*TEXT*

When I think that He meant me when He said, “Ye are the light of the world,” I feel very unworthy. I know that one must go on joyfully and with an urge to be a “light” and also “salt” to salt this old earth.
These words were written 75 years ago by a Pennsylvania farm woman in a letter to her daughter. Her name was Annis, and she was my grandmother. I’ve inherited letters written by both my grandmothers. I wrote about Grandmother Fianna in Fianna’s Story and this is the story of Grandmother Annis.
Annis’ life was hard. Longing to learn, she was forced to drop out of school at 14. Her parents also opposed church involvement, and she hungered for it. When her mother died tragically in a fire, she took over care of four younger siblings. Her life spanned two World Wars, and included church divisions, family brokenness, and Depression-era scrimping and saving.
Hers was an unnoticed life. Annis joined no movements, marched in no rallies, and made no headlines. She preached no sermons and wrote no books. Her world was limited to the local community and her mild voice easy to overlook. She was, as poet Thomas Gray wrote, like a flower “born to blush unseen and waste its sweetness. . .”
The poet was wrong this time; her sweetness was not wasted. Remembering my grandmother, I recall lovingkindness and patient sweetness in a woman who loved flowers and walking barefoot in the grass. I remember peach pie and the dress she made for me when I was six. I remember the stories she told and the warmth of her arms. Naturally, I took her for granted!

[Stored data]
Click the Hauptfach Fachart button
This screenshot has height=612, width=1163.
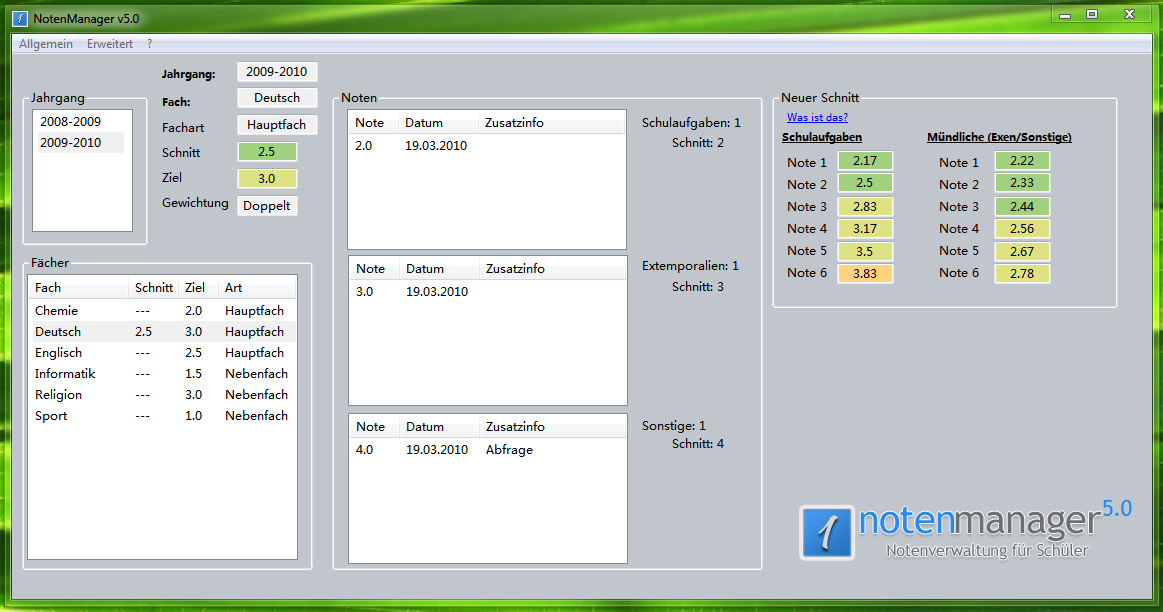pyautogui.click(x=277, y=125)
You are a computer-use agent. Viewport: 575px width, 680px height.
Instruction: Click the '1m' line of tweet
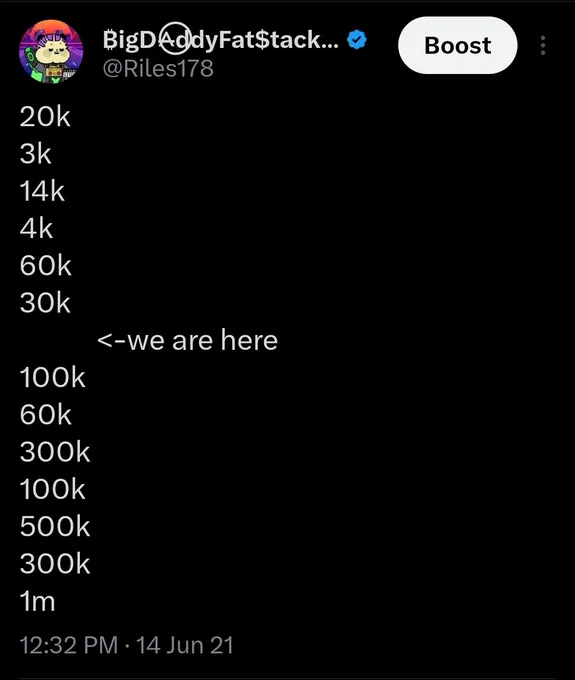37,602
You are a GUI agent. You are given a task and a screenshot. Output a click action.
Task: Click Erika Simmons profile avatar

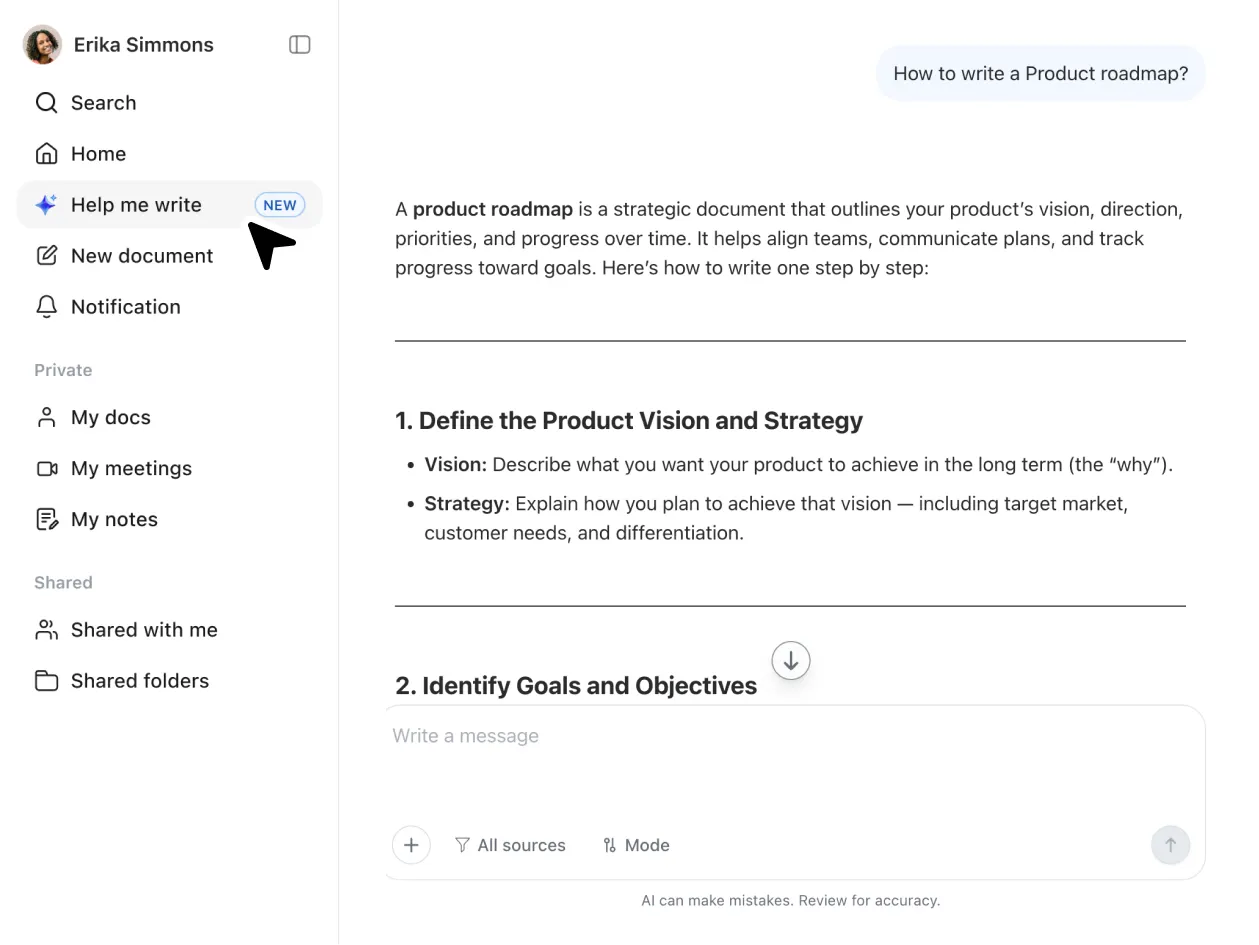tap(42, 45)

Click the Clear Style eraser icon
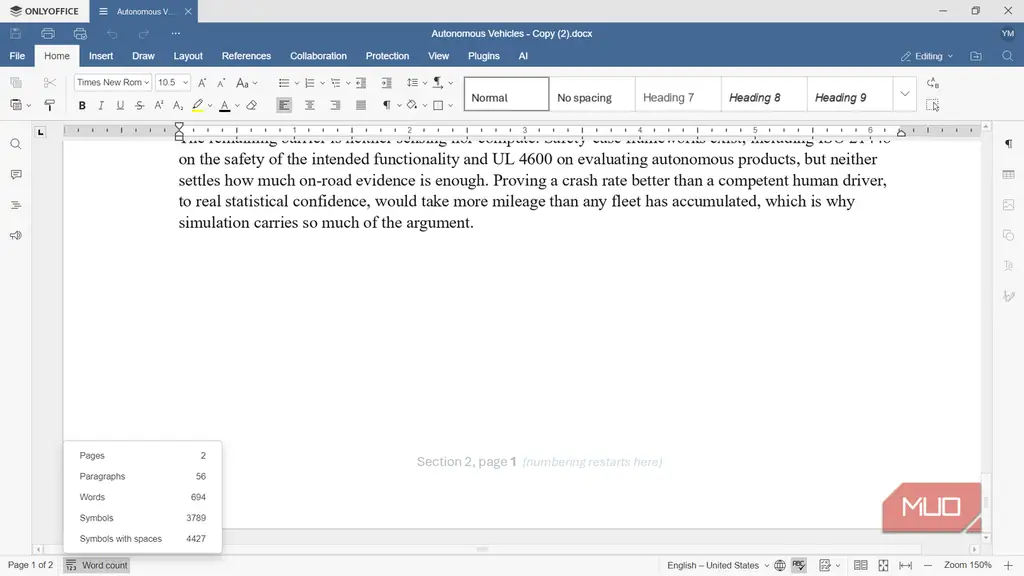[251, 105]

*TASKS TO PERFORM*
a. Answer these questions from the passage about Grandmother Annis:
(i) At what age was Annis forced to drop out of school?
(ii) How many younger siblings did she take care of after her mother died?
(iii) What food does the writer remember in connection with Annis?
b. Translate this sentence from the passage about Grandmother Annis into Spanish: "I remember peach pie and the dress she made for me when I was six."
c. List every thing the passage about Grandmother Annis says Annis never did.
The entries have nothing to do with the work here.

*SOLUTION SET*
a.
(i) 14
(ii) Four
(iii) Peach pie

b. Recuerdo el pastel de durazno y el vestido que me hizo cuando yo tenía seis años.

c.
- Joined a movement
- Marched in a rally
- Made headlines
- Preached a sermon
- Wrote a book